THE PROBLEM –
Some entries follow. Reproduce exactly the lines starting at the one with "Instruction: Click the clock history icon" and stopping after the one with "Click the gray Y tile".

(Beginning of RECORD EXTRACTS)

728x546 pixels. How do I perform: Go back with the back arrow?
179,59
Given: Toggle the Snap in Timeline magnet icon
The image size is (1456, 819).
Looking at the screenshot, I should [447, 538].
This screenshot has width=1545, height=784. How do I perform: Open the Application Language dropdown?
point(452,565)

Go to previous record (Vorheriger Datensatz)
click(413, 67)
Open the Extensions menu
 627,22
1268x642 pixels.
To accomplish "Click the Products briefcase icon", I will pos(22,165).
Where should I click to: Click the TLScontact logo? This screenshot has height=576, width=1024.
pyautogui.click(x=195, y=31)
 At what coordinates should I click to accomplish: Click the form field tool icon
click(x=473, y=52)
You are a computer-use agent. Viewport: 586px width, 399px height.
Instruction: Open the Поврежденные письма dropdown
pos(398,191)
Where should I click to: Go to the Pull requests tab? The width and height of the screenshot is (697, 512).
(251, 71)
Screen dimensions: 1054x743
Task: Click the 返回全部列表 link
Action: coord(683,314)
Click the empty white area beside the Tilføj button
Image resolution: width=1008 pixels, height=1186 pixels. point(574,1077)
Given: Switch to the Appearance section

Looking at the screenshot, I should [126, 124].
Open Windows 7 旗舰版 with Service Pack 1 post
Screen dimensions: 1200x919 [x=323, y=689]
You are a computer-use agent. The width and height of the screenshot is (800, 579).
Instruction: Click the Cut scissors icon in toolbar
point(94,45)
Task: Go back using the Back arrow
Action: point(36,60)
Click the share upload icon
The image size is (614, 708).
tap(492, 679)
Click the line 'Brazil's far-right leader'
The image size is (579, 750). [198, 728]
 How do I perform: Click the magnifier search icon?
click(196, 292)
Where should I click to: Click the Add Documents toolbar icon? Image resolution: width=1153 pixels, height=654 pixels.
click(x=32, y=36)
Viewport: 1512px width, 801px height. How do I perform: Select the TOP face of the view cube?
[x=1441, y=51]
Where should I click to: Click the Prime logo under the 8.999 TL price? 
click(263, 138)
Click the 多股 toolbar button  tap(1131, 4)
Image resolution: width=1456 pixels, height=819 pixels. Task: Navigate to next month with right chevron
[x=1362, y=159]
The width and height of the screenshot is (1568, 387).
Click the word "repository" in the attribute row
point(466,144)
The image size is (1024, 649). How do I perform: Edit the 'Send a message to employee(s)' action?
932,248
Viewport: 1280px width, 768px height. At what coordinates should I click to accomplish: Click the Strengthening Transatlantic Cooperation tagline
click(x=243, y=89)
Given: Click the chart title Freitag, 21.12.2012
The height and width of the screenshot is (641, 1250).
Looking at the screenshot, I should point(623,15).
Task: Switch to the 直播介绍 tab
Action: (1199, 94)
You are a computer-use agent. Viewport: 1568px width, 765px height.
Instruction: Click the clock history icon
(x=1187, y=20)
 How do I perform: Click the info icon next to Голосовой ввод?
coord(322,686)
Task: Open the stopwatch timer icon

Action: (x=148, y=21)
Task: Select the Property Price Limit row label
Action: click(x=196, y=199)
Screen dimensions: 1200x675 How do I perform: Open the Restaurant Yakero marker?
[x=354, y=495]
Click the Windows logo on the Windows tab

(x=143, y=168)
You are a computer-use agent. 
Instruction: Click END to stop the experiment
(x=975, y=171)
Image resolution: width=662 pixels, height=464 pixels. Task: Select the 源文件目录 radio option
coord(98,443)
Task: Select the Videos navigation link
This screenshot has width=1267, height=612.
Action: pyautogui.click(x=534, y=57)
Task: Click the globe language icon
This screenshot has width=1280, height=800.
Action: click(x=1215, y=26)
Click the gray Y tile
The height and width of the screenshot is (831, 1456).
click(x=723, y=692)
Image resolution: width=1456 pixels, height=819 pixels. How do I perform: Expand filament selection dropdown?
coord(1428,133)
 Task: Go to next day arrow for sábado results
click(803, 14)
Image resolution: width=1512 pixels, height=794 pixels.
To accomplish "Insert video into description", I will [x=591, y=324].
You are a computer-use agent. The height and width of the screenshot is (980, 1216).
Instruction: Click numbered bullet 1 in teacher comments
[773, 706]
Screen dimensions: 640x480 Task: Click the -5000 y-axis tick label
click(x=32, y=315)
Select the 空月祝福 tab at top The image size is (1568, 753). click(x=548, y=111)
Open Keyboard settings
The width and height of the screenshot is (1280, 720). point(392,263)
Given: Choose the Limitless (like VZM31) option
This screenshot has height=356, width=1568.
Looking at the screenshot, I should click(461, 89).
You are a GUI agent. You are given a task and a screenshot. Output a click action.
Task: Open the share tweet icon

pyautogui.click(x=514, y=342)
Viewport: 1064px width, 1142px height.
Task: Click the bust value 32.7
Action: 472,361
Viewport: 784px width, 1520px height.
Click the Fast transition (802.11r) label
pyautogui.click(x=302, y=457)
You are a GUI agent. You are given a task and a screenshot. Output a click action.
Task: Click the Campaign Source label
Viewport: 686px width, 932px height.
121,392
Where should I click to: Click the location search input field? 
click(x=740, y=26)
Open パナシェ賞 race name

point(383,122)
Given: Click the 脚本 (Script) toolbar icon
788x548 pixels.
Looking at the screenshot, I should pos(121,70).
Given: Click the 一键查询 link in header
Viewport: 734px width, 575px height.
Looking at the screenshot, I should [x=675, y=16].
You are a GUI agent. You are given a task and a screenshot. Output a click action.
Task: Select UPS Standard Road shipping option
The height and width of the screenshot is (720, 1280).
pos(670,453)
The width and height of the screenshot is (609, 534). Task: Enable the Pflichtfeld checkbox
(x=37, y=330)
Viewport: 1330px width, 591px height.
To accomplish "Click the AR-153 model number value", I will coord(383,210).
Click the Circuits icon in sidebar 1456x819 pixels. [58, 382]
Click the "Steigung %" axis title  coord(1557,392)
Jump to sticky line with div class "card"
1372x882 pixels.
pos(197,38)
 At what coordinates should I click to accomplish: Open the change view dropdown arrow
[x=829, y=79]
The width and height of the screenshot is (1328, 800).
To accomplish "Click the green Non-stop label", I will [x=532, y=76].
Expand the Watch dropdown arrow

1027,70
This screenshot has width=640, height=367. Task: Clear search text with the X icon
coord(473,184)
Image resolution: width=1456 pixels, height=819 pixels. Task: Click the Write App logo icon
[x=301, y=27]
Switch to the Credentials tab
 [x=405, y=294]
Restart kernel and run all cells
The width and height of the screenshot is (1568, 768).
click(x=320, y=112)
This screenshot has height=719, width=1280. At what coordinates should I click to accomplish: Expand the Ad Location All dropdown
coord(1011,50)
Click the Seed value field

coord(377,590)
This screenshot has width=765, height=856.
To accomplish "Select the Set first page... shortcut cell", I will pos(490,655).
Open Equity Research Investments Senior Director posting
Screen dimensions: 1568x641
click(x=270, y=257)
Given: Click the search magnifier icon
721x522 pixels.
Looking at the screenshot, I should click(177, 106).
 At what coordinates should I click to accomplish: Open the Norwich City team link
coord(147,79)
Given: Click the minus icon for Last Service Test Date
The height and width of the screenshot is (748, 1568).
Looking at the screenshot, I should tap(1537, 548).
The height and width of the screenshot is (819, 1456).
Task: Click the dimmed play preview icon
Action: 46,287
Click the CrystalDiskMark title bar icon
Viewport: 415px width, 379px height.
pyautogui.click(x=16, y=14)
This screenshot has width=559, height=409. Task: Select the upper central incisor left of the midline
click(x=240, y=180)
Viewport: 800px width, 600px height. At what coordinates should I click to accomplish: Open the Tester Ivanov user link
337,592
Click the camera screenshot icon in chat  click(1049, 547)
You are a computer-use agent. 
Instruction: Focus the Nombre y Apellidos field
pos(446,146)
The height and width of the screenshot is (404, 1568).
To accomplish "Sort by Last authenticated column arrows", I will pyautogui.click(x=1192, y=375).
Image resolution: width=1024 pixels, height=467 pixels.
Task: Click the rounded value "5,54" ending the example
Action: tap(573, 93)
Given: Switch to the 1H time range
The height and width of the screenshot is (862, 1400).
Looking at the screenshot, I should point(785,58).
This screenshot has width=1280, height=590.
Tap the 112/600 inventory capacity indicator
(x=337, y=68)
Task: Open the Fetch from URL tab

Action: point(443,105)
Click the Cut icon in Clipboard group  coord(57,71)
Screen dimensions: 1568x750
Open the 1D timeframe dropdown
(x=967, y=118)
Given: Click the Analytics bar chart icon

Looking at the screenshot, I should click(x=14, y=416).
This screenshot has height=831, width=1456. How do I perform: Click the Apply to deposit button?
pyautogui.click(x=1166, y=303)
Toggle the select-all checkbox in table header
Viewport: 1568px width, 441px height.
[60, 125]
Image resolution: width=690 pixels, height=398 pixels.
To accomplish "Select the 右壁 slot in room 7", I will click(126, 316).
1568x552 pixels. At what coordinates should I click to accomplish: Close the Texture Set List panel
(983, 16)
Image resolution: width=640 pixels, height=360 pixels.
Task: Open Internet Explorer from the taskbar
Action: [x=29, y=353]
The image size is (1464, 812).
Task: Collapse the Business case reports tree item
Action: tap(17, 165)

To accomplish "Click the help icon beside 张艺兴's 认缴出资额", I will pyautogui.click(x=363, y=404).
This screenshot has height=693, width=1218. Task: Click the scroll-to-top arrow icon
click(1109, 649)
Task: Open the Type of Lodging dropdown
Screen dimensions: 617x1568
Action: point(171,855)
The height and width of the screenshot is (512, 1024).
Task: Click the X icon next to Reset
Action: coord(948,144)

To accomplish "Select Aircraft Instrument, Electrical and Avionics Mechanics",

(End of RECORD EXTRACTS)

THE ANSWER –
Instruction: Click the clock history icon
(x=1187, y=20)
 How do I perform: Click the info icon next to Голосовой ввод?
coord(322,686)
Task: Open the stopwatch timer icon

Action: (x=148, y=21)
Task: Select the Property Price Limit row label
Action: click(x=196, y=199)
Screen dimensions: 1200x675 How do I perform: Open the Restaurant Yakero marker?
[x=354, y=495]
Click the Windows logo on the Windows tab

(x=143, y=168)
You are a computer-use agent. 
Instruction: Click END to stop the experiment
(x=975, y=171)
Image resolution: width=662 pixels, height=464 pixels. Task: Select the 源文件目录 radio option
coord(98,443)
Task: Select the Videos navigation link
This screenshot has width=1267, height=612.
Action: pyautogui.click(x=534, y=57)
Task: Click the globe language icon
This screenshot has width=1280, height=800.
Action: click(x=1215, y=26)
Click the gray Y tile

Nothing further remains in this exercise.